begin DOCUMENT SEGMENT

What did you think of the late subplot about the motel owner’s son who is anointed the next Sandy Koufax after he threw less than ten pitches?
Rob: Oh, you mean Peanut Boy, the kid featured in one scene before becoming the centerpiece of the climax? That’s just this movie’s style. And I get it, I get it: Mickey finds her true calling as a baseball agent, finally lets go of what works “on paper,” and uses her instincts. Sure. But when she arranges for this kid to try out for the Braves (specifically showing off both his curveball and Gentry’s inability to hit one), I realized how embarrassingly far the movie had gone for that moment. It was like using jug handles in New Jersey: You make three rights to make a left. And that’s part of what I meant when I said the main plot doesn’t seem long enough for the movie it’s in. It’s like Patrick always says about differently-colored script pages: You can tell this high school showdown was from an earlier draft and they were either too lazy or not creative enough to rewrite it.

Can we talk for a minute about the insane tonal shift the movie takes when Gus reveals his rationale for leaving his daughter in boarding school for all those years? It comes completely out of left field (no pun intended), absolves Gus for his sins in the most narratively lazy way possible, and is then completely ignored for the rest of the movie.

Adam: It gets worse than that. Eastwood realizes he needs to send her away because she was almost molested in a barn and he beat the guy half to death after he found them. This is from another movie. A much more serious movie. I hate hate hate when movies use abuse as a plot device that they’re not interested in dealing with seriously. It’s so gross, especially when it’s really about turning Eastwood into a sympathetic figure.

I guess now is a good time to talk about Amy Adams. Say what you want about the movie, but her performance in Trouble with the Curve is really quite good. She gives this part a depth and soul that’s impressive for a movie as light as this one. I think her romance with Justin Timberlake is the part of the film that works the most conventionally, although it seems like a mismatch. She’s so clearly an adult and he’s a man-boy in my eyes. Also, I’ll just say she’s absolutely beautiful in the film. It’s like she has a grace or glow to her here that I’m not used to always seeing with Amy Adams in some of her other films. She has great hair I guess is what I’m trying to say. Maybe it’s because she’s talking about baseball all the time? I dunno. I just have a crush on her in this movie. It’s a real movie star flex.

end DOCUMENT SEGMENT

■ PROBLEMS AND TASKS:
**1.** Rewrite the stretch of the Trouble with the Curve discussion from "Can we talk" through "of the movie.", replacing "boarding school" with "summer camp".
**2.** Answer these questions about the Trouble with the Curve discussion.
(a) What nickname does Rob use for the motel owner's son?
(b) Which team does Mickey arrange for the kid to try out for?
(c) Which actor plays opposite Amy Adams in her romance in the film?
**3.** Continue the Trouble with the Curve discussion from the point where it stops.

begin GIVEN DATA

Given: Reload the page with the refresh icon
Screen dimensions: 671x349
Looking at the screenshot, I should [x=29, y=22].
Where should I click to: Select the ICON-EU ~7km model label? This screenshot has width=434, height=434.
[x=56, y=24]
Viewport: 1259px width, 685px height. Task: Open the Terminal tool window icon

end GIVEN DATA
begin GIVEN DATA

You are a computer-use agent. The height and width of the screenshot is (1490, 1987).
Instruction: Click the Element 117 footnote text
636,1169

end GIVEN DATA
begin GIVEN DATA

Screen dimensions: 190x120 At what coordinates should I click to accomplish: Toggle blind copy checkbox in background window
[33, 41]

end GIVEN DATA

■ PER-TASK ANSWERS:
**1.**
Can we talk for a minute about the insane tonal shift the movie takes when Gus reveals his rationale for leaving his daughter in summer camp for all those years? It comes completely out of left field (no pun intended), absolves Gus for his sins in the most narratively lazy way possible, and is then completely ignored for the rest of the movie.

**2.**
(a) Peanut Boy
(b) The Braves
(c) Justin Timberlake

**3.**
Is it just me or does Clint Eastwood not really factor into the most important parts of the film? It feels like it’s really Amy Adams’s movie by the end and Eastwood’s character would have made just as much sense being found dead in a diner booth as getting an extension to his deal to scout the Atlanta Braves.
Rob: First of all, Amy Adams is absolutely luminous and deserves more praise than we could possibly give her. I saw a few reviews mention that she’s even got a bit of a “Clint Eastwood squint” going in a few scenes, and while I admit I didn’t notice it, it’s indicative of how game she was for this role and how much she cared about shaping it into something real. And yeah, she does seem to take things over by the end, which is okay, but did Robert Patrick forget that Gus can’t see? That’s something they need to get fixed immediately, and it’s another thing the movie sort of forgets about in its rush to the finish line. “My daughter saved the day.” “Great, let’s extend your contract!”

Where do you rank this on the scale of baseball movies? Despite Johnny and Mickey trading trivia, Trouble with the Curve doesn’t seem to know much or have anything interesting to say about the game.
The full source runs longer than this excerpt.